**What you are asked to do**
Write out the records once more, exactly, and keep any image out.

**Exercise input**
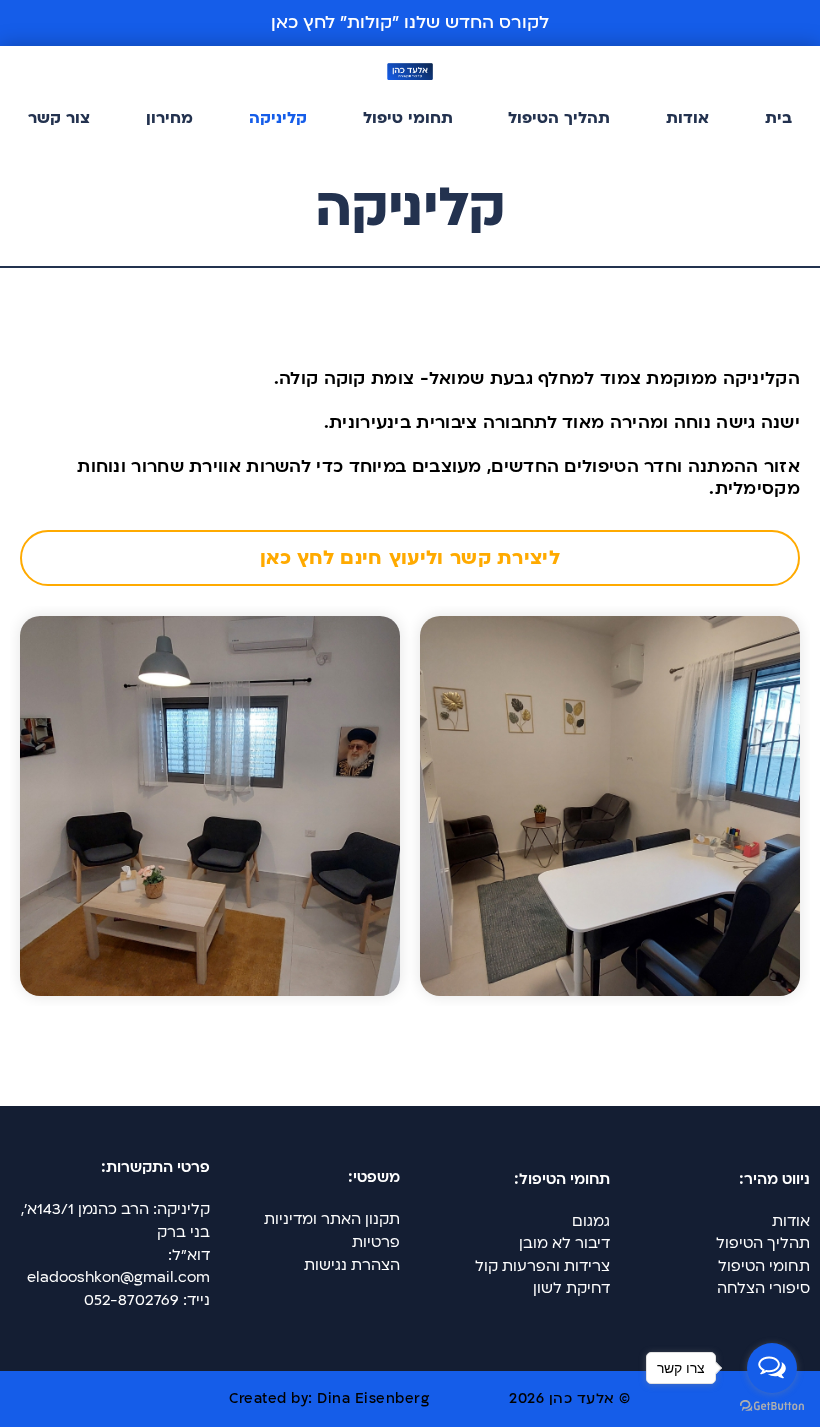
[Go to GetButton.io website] (772, 1406)
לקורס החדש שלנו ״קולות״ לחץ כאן (410, 22)
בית (778, 118)
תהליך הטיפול (559, 118)
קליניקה (278, 118)
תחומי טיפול (408, 118)
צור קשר (59, 118)
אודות (687, 118)
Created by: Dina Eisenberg (329, 1398)
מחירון (169, 118)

**Solution**
[Go to GetButton.io website] (772, 1406)
לקורס החדש שלנו ״קולות״ לחץ כאן (410, 22)
בית (778, 118)
תהליך הטיפול (559, 118)
קליניקה (278, 118)
תחומי טיפול (408, 118)
צור קשר (59, 118)
אודות (687, 118)
Created by: Dina Eisenberg (329, 1398)
מחירון (169, 118)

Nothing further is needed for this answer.